The whole listing below should be printed again exactly, with no images.
[Start of section]
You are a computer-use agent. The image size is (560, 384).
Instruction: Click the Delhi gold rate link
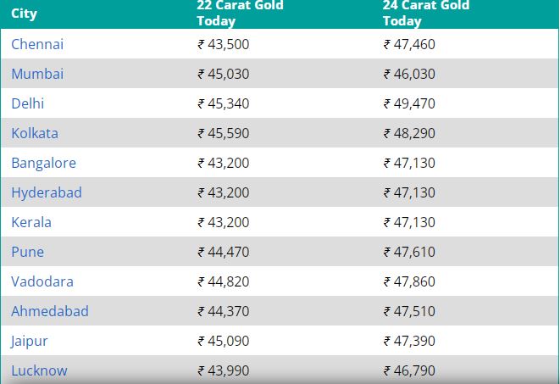click(x=27, y=103)
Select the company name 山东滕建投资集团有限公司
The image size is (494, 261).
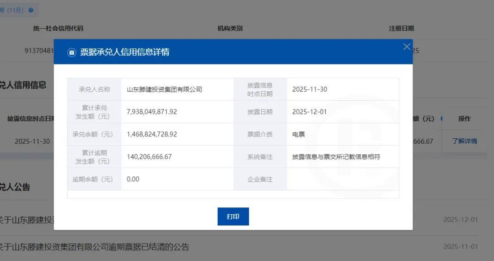tap(164, 89)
[End of section]
_Result of this task_.
You are a computer-use agent. The image size is (560, 384).
Instruction: Click the Delhi gold rate link
click(x=27, y=103)
Select the company name 山东滕建投资集团有限公司
The image size is (494, 261).
tap(164, 89)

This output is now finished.